In a recent Dataquest survey, 25 percent of the respondents reported integration costs as their highest concern when thinking about adding a contact center.

Potential Operational Gains
• Call volume reduced by 20 percent or more
• Queue times reduced as much as 30 seconds
• Abandoned calls reduced by more than 35 percent
• 24-hour-a-day access across all time zones
• Customer satisfaction increased 20 percent or more

Businesses that want to get closer to their customers are pursuing goals that seem to be at odds: improving customer service while also reducing contact center volumes and costs. To accomplish both, many businesses are transforming their conventional call centers into multichannel contact centers that support telephone, e-mail and the Web. This change provides customers with more service options while it reduces the number of calls that agents handle by phone.

It’s clear for the small to medium-sized and distributed enterprises that being able to afford and generate new revenue in a contact center is critical to their survival. Their ability to deliver integrated services — whether they are revenue generating or service-oriented — can make the difference between attracting and retaining long-term customers, or just struggling to get by on their way to extinction.

Small and midsized companies historically haven’t been able to consider traditional call center solutions because these solutions traditionally were large, time-consuming implementations given the technologies that have been available. Copper-based analog networks are extremely limited as a contact center tool. Only telephones, PBXs and ACDs can connect to a copper-based network; copper wire won’t accommodate PCs, laptops, IP phones, softphones and other data-driven telephony devices. Trunk capacity limits the number and type of interactions a system can handle.
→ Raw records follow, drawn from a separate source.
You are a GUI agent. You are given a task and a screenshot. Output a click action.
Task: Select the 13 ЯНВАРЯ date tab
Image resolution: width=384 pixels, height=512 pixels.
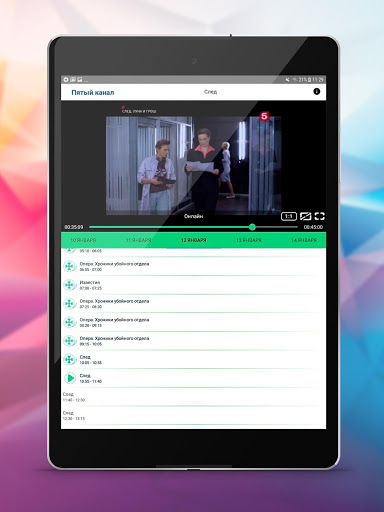(249, 240)
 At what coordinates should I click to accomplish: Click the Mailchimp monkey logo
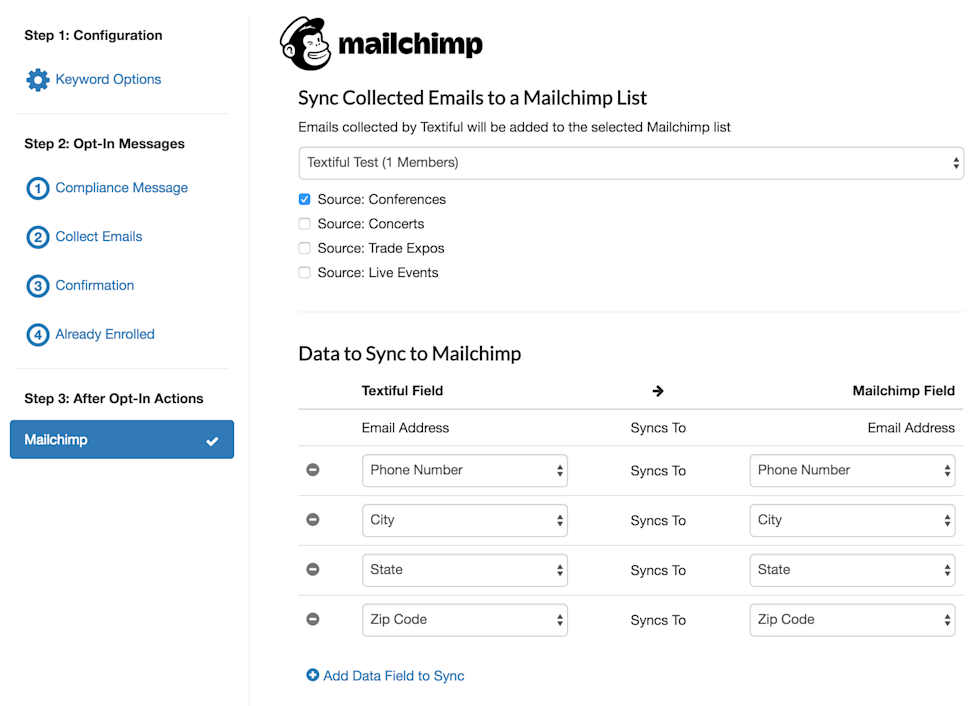(306, 44)
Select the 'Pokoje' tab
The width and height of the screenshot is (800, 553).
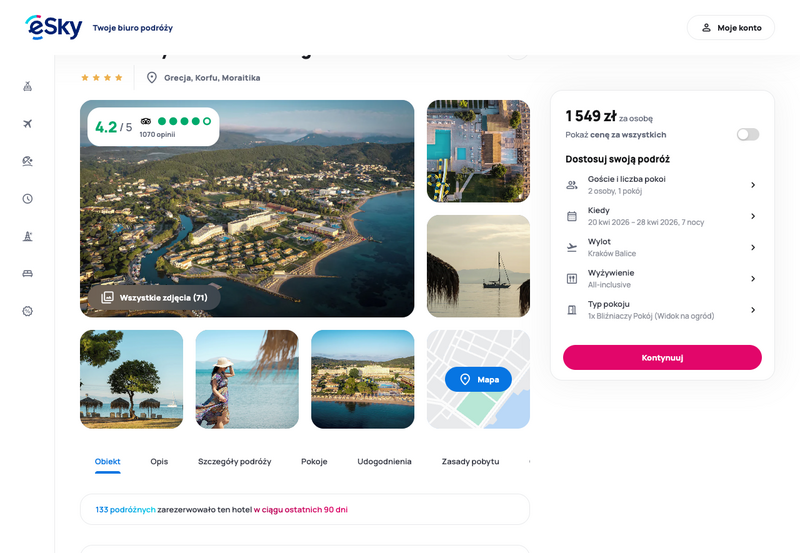(x=314, y=462)
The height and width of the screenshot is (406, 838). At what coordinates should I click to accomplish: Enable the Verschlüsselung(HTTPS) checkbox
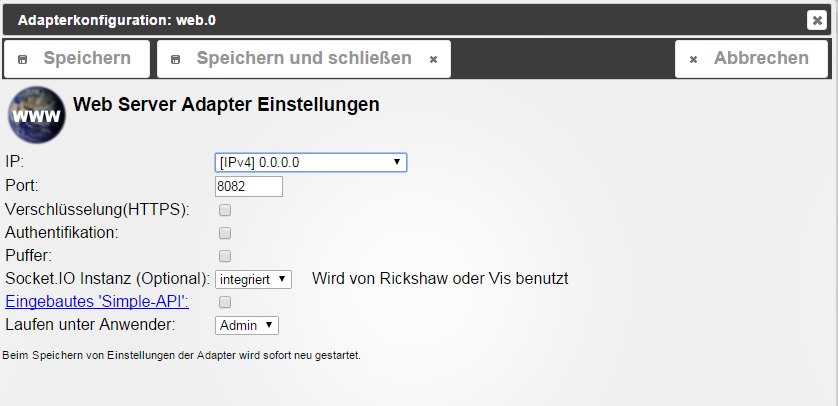click(x=225, y=210)
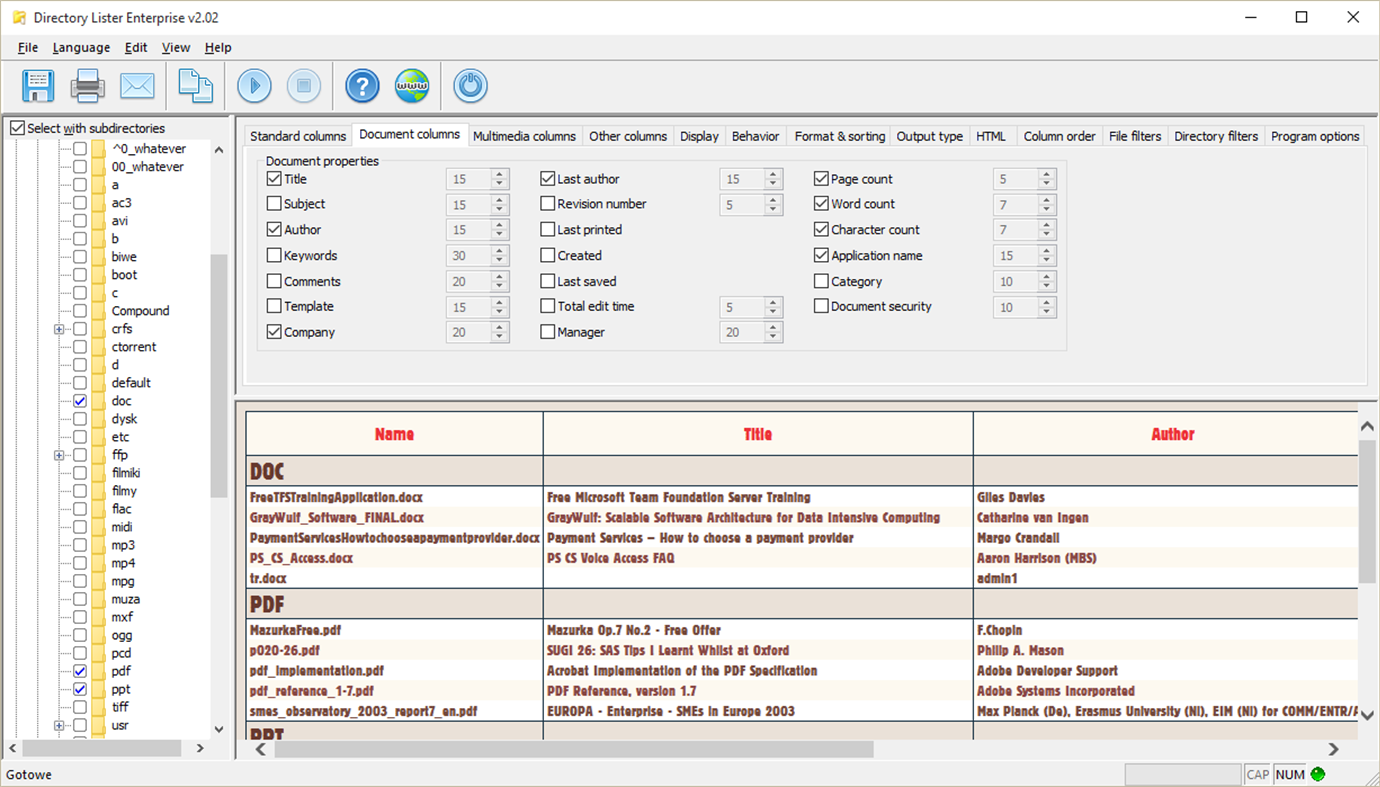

Solutions today should include the convergence of voice and data onto the IP network. This will greatly simplify infrastructure management and reduce operational costs while increasing customer loyalty, upselling and cross-selling new products and services, still attracting new customers in this Internet-driven, global economy.

With a converged network and the adoption of voice over-IP (VoIP), a technology that carries voice as data, this new generation of contact centers provides significant advantages. In addition to connecting regular telephones, VoIP enables companies to easily connect desktop computers, laptops, IP phones and softphones. Expansion is a snap because data networks are designed to scale with your company’s needs. You can easily add and reduce staff based on seasonal sales cycles; and by implementing virtual private networks (VPNs), you can add remote agents as easily as you can add them in your corporate headquarters, without the need for special hardware or proprietary solutions.

To run a successful multichannel contact center, you need a single-platform technology solution that can provide four vital elements. First, it should provide self-service applications, allowing customers to do business with you when they want. Customers can complete transactions, initiate requests, check account balances and get status information without human assistance. Second, it should provide an extension of your network to include multiple sites and/or remote agents, so your customer relations follow the sun. Third, it should allow your customers more options to interact with your enterprise by communicating over e-mail and the Web by queuing/ routing/handling all interactions, providing faster response times and enhancing the customers’ personal experience. Finally, it should seamlessly integrate your contact center solution with other customer information applications (e.g., front- and back-end applications such as CRM, service management and ERP).

Each year, millions of customers switch to competitors for one simple reason — poor customer service. Because contact centers are the natural choice for interacting with customers, contact center managers are under more pressure to do more with less. While reducing operational costs, contact centers must also increase productivity and efficiency, customer loyalty and must generate new revenue through cross-selling and upselling activities.